Stored records
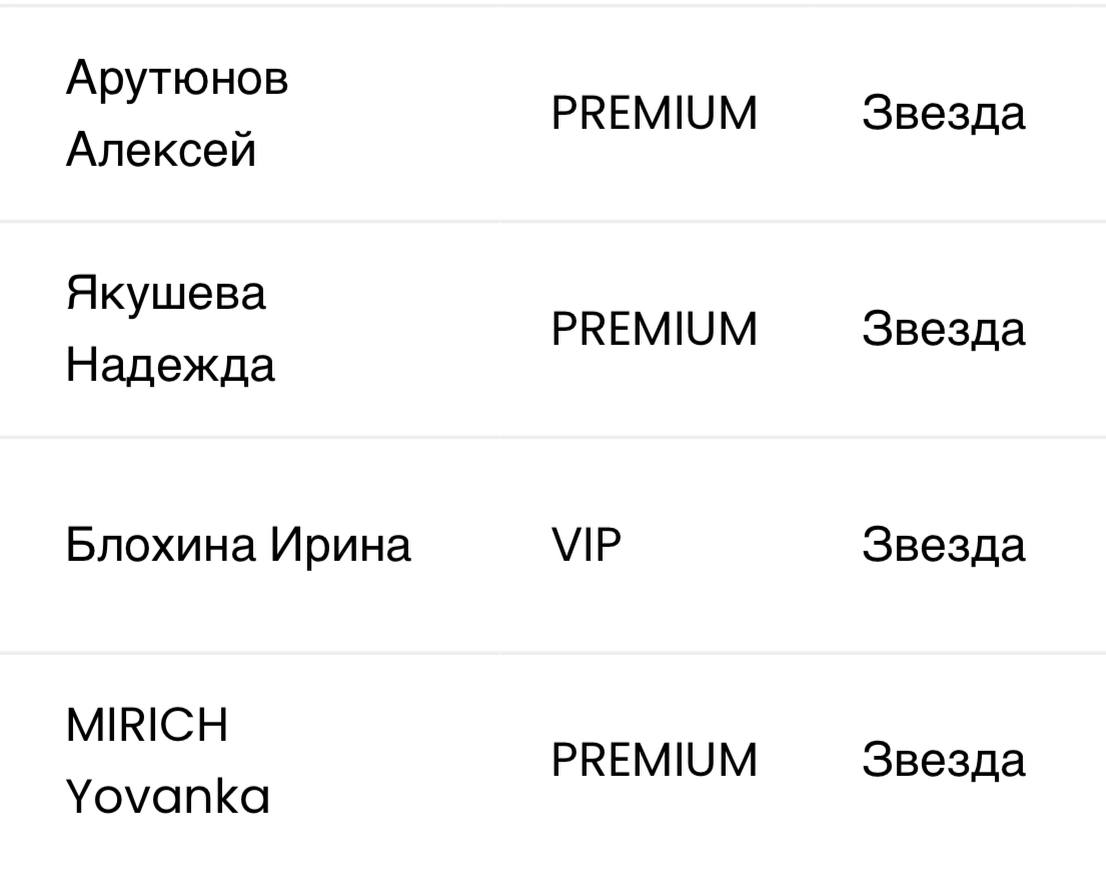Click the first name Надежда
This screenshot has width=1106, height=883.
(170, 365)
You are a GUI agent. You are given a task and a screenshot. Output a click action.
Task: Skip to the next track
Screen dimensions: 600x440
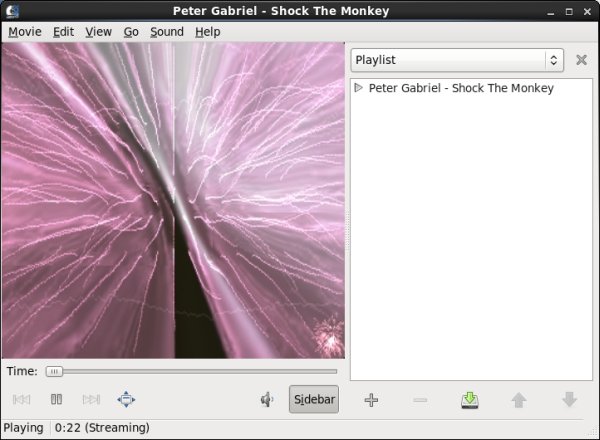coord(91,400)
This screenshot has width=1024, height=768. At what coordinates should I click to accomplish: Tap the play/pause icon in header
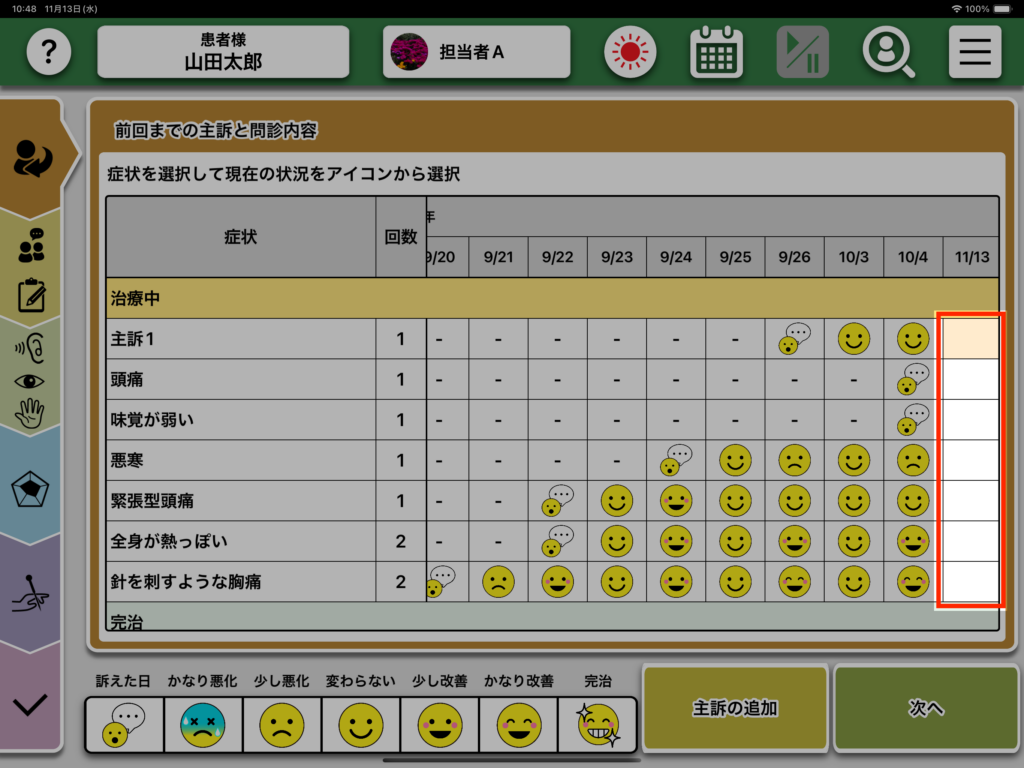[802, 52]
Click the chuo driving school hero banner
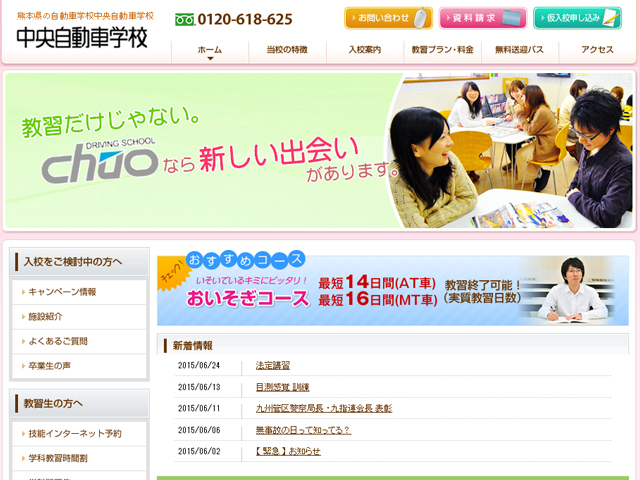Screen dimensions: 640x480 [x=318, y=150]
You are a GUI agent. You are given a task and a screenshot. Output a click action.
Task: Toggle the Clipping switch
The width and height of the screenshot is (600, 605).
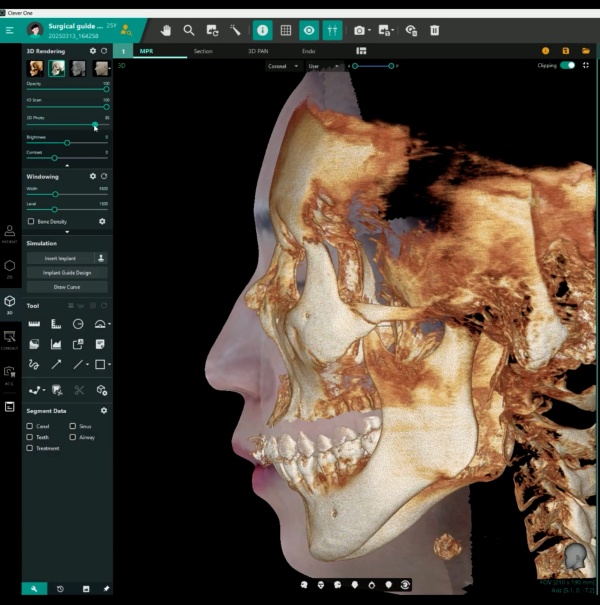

Exercise
In the entries above, every line from the line with "This screenshot has width=1024, height=768." to the line with "Task: Toggle the Clipping switch" is to be printed exactly, with both ends included and pictures excluded.

Exercise result
This screenshot has width=1024, height=768. At what coordinates should I click to accomplish: Tap the play/pause icon in header
[802, 52]
Click the chuo driving school hero banner
Screen dimensions: 640x480 [x=318, y=150]
You are a GUI agent. You are given a task and a screenshot. Output a click action.
Task: Toggle the Clipping switch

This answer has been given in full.